Although Velasquez has demonstrated great striking techniques, he has also been shown to have limited punching power with his ground and pound from the mount. He can be quite annoying but he doesn't really have the kind of punching power that an animal like Carwin has.
So what we have here is a ground and pound style that can set up submissions and that can score points or open up cuts primarily. Brock has shown to be able to be cut open fairly easily, sustaining cuts against Randy Couture and against Carwin; although realistically I don't see Velasquez spending much time in the mounted position against Brock Lesnar.
Lesnar's wrestling is just too solid. I will be surprised to see Velasquez even take Lesnar down in this fight, seeing as how Lesnar has a 40-pound weight advantage and Lesnar looks in the best shape of his MMA career.
Secondly, Brock Lesnar has changed up his training camp some what by getting rid of Greg Nelson and adding Pat Berry into his camp. The only possible reason I can think of for bringing Berry into his camp is to help him work on his standup, but this might have been a misstep considering that Berry was out-boxed by an over-the-hill Mirko Cro Cop and then submitted.
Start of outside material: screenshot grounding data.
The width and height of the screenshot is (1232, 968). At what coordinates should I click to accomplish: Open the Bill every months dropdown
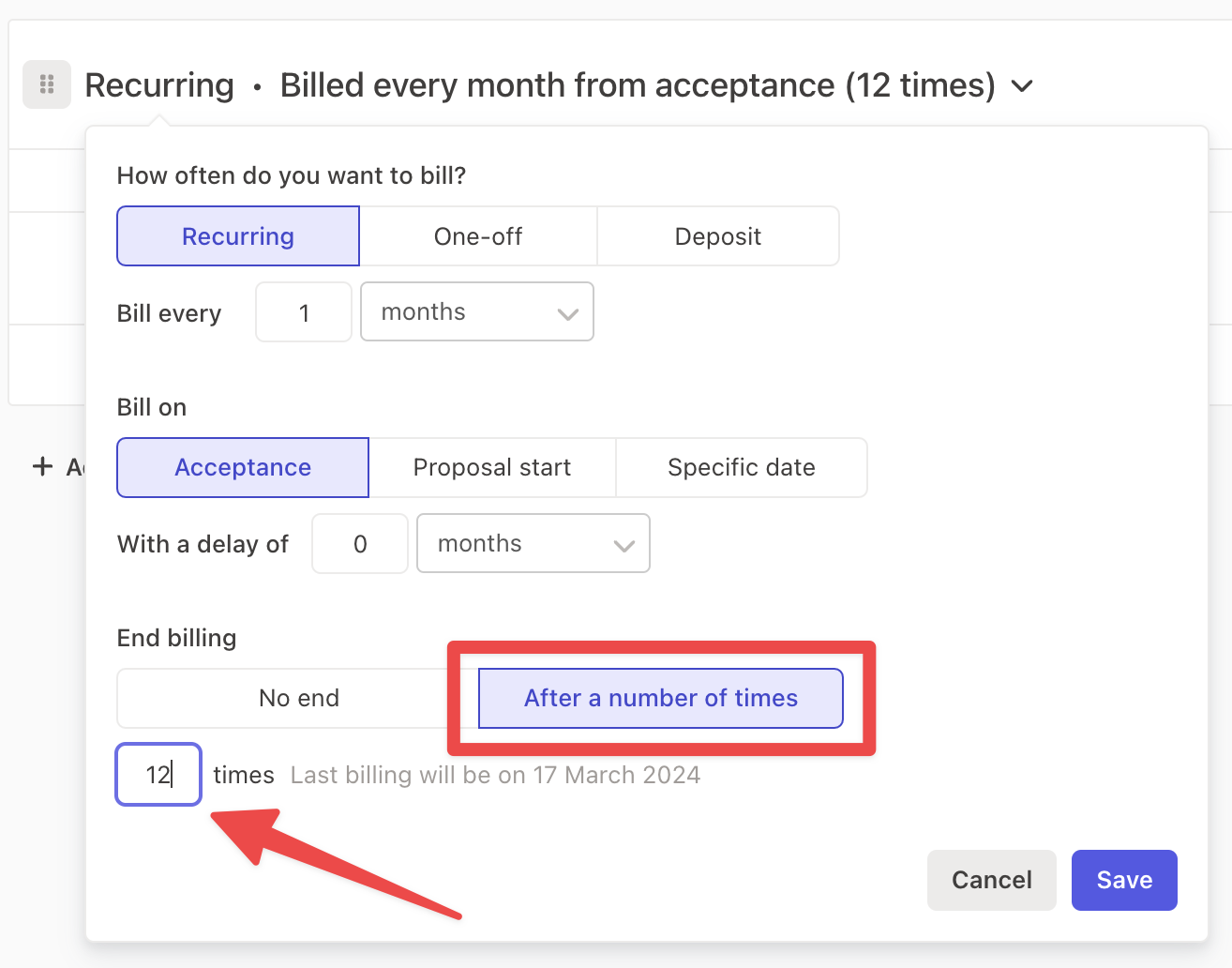click(x=477, y=311)
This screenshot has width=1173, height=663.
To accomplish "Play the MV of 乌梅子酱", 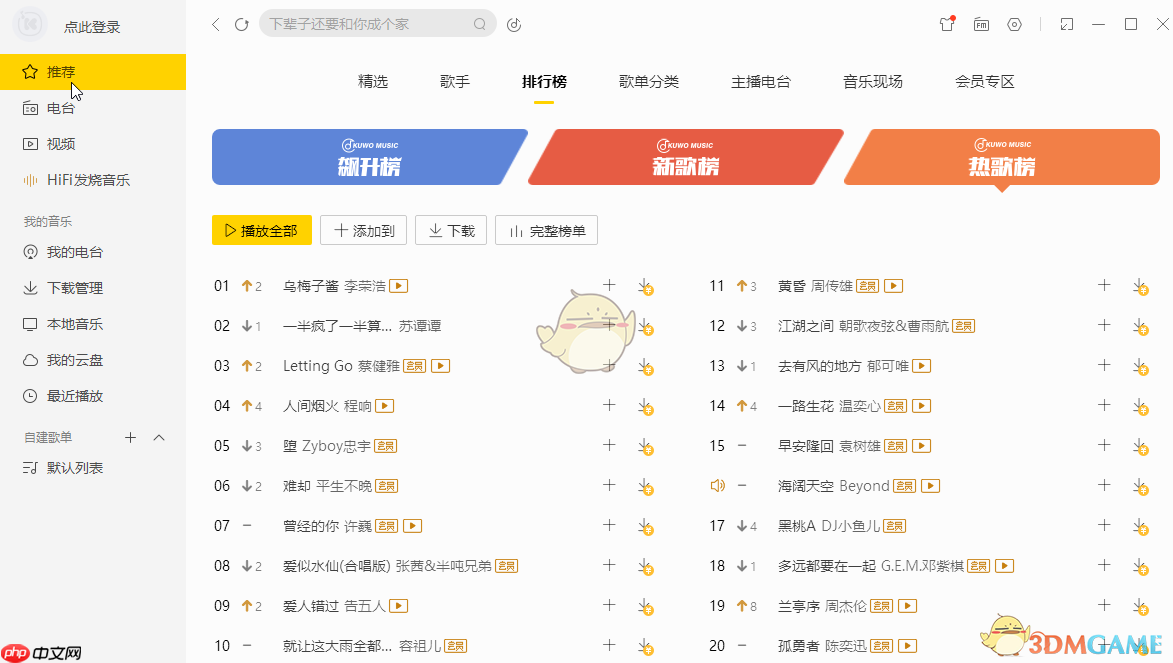I will [397, 285].
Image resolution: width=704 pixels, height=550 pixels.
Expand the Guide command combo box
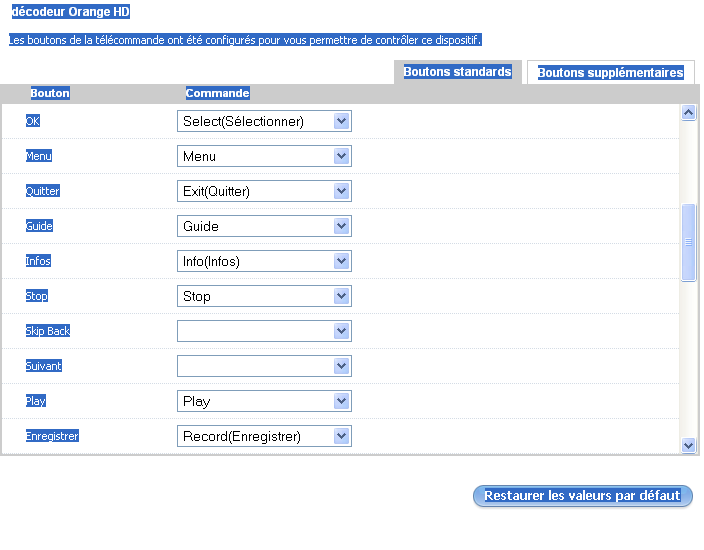click(x=264, y=226)
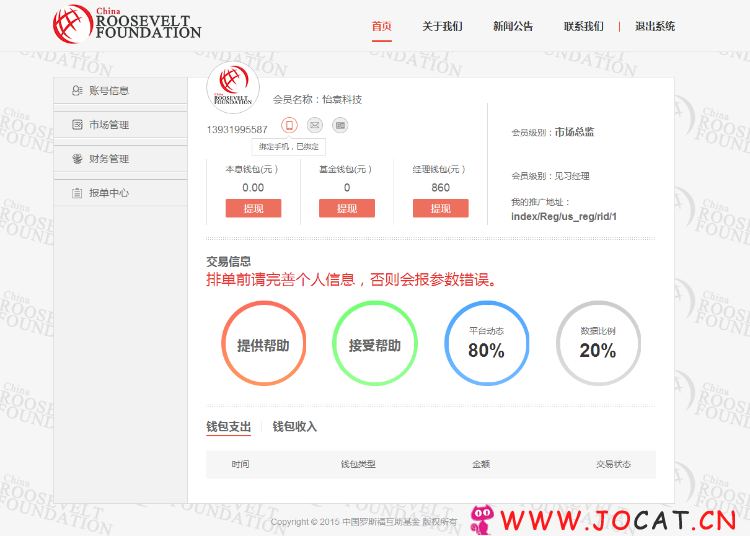
Task: Click the email envelope icon
Action: [x=314, y=125]
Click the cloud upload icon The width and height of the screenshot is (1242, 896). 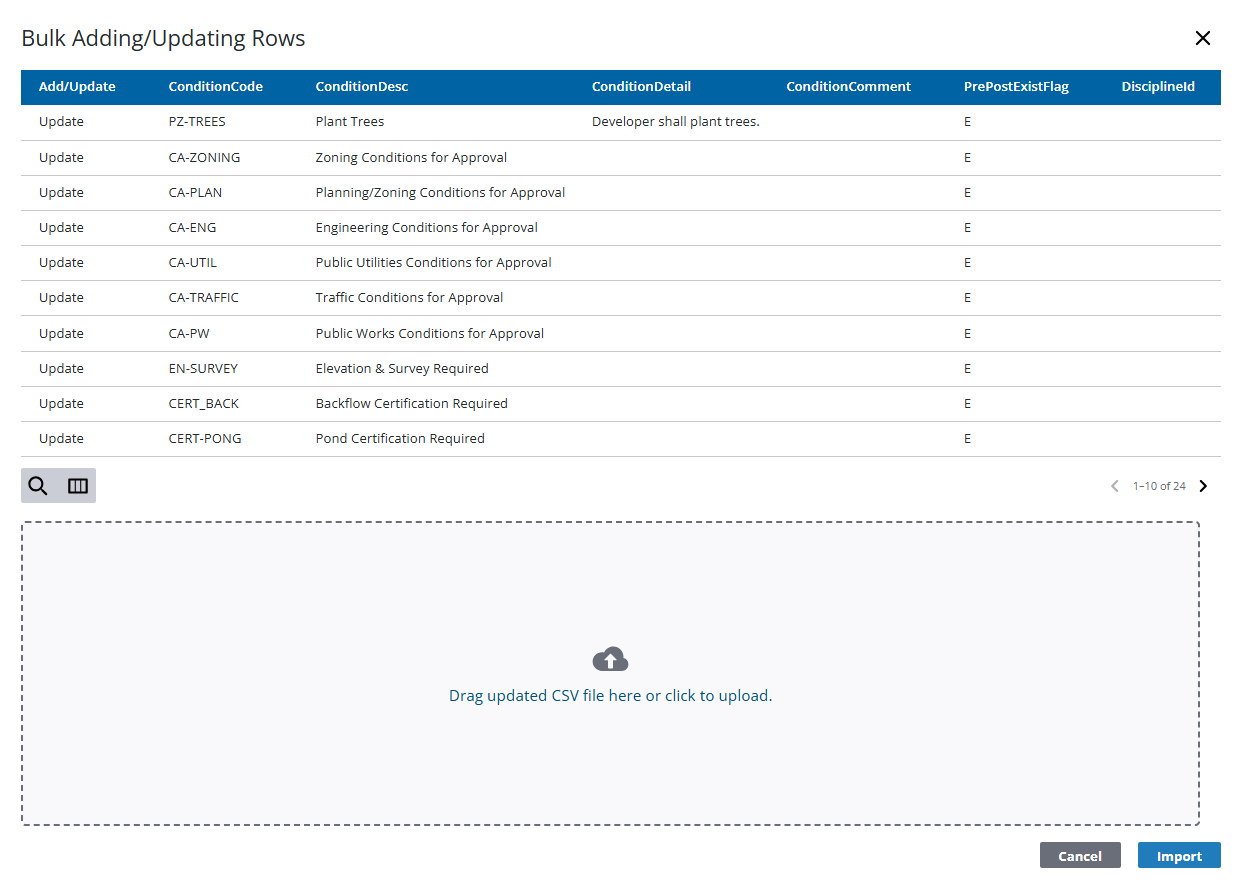coord(610,658)
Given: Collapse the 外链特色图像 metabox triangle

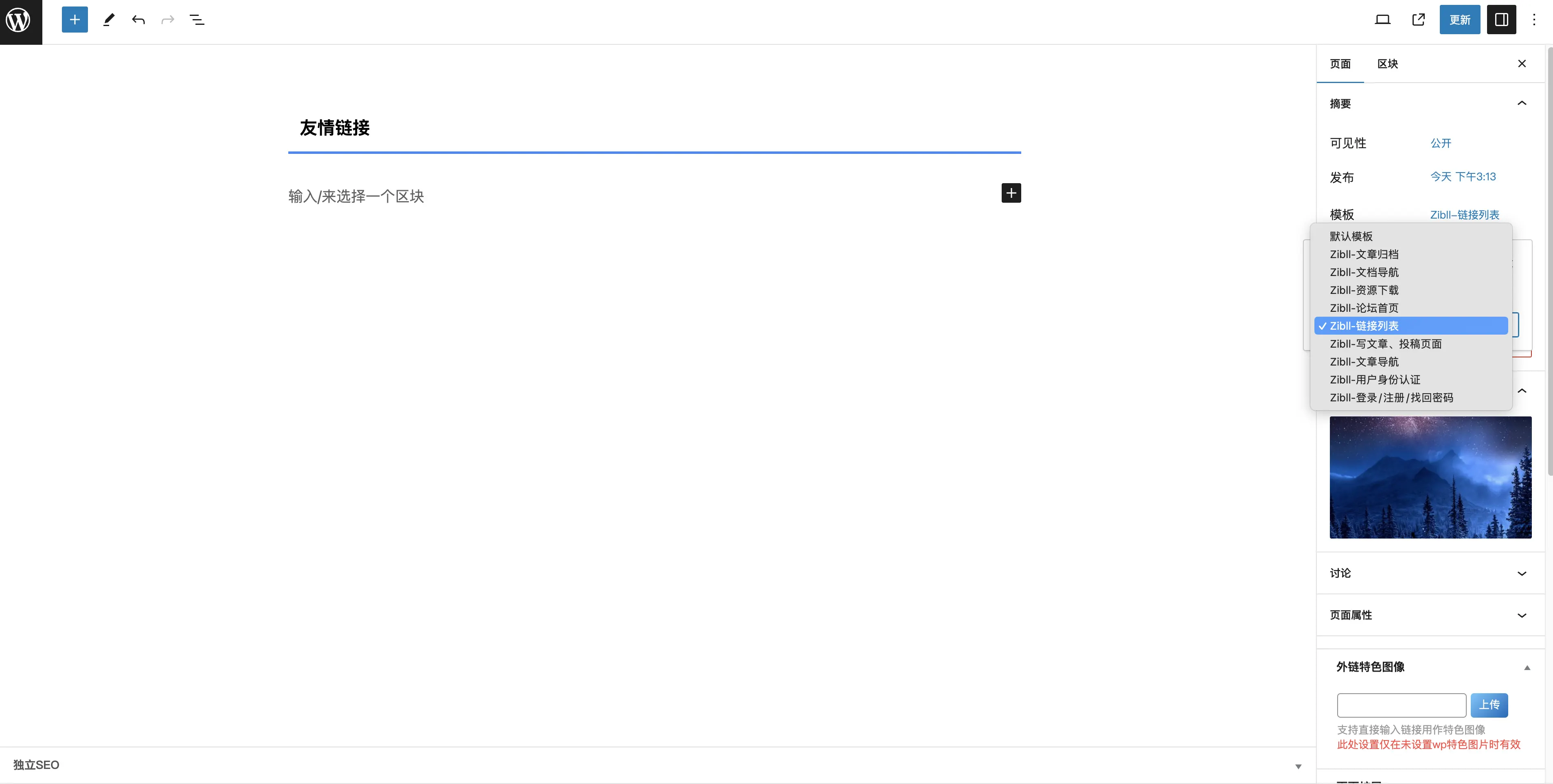Looking at the screenshot, I should coord(1527,668).
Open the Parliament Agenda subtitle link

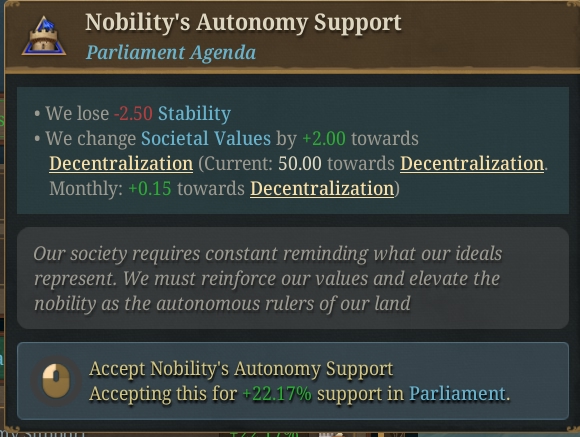coord(171,53)
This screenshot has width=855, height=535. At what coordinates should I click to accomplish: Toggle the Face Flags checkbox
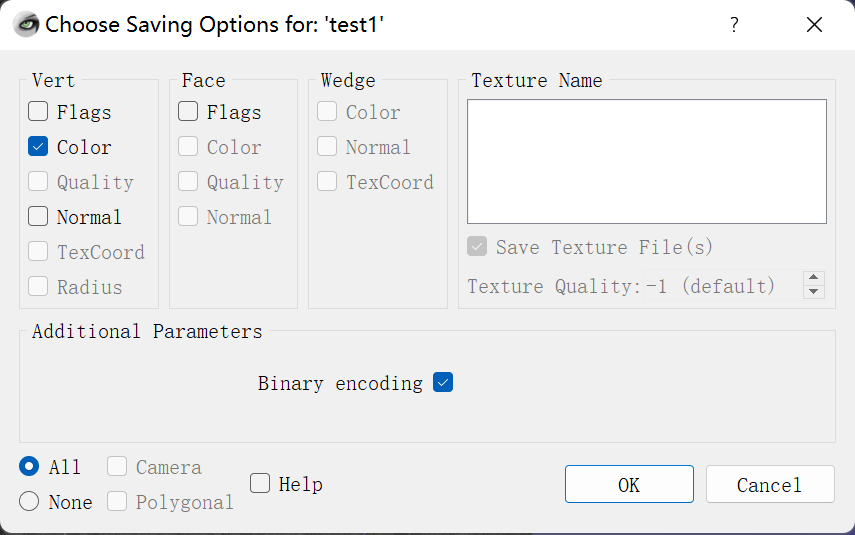pos(188,112)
Berry is a good guy, but he might not push Brock hard enough in training to get him prepared. If there is one thing that can be said about Lesnar though it is that the man does his homework. After getting submitted by Frank Mir, it was obvious in their second fight that Lesnar knew exactly how to escape leg locks.
This fact leads me to believe that after getting his jaw jacked by Carwin, Lesnar probably decided to learn as much as he can about boxing before he steps back into that cage again. The only question is, was getting knocked on his ass enough to make him learn how to box, or does he require suffering a loss in order to find motivation to self-improve?
On the other hand, if Lesnar spends the whole fight with Velasquez trying to work a half-assed new-found boxing game, he might end up losing the fight by decision.
In conclusion, I think that if Velasquez wins, it is going to be by decision after a five-round, riding around on his bicycle, kick-and-jab fest. If Lesnar wins, it is going to be by cage wall-mauling after a steamrolling double-leg takedown and ground and pound from hell.
In order for Velasquez to win he has to prevent Lesnar from taking him down and score points all night long. Velasquez needs to forget about grappling with Lesnar and just use his wrestling to get back to his feet and avoid being taken down. If Lesnar wants to win, he needs to close the distance and find a way to take Velasquez down similar to what he did to Mir.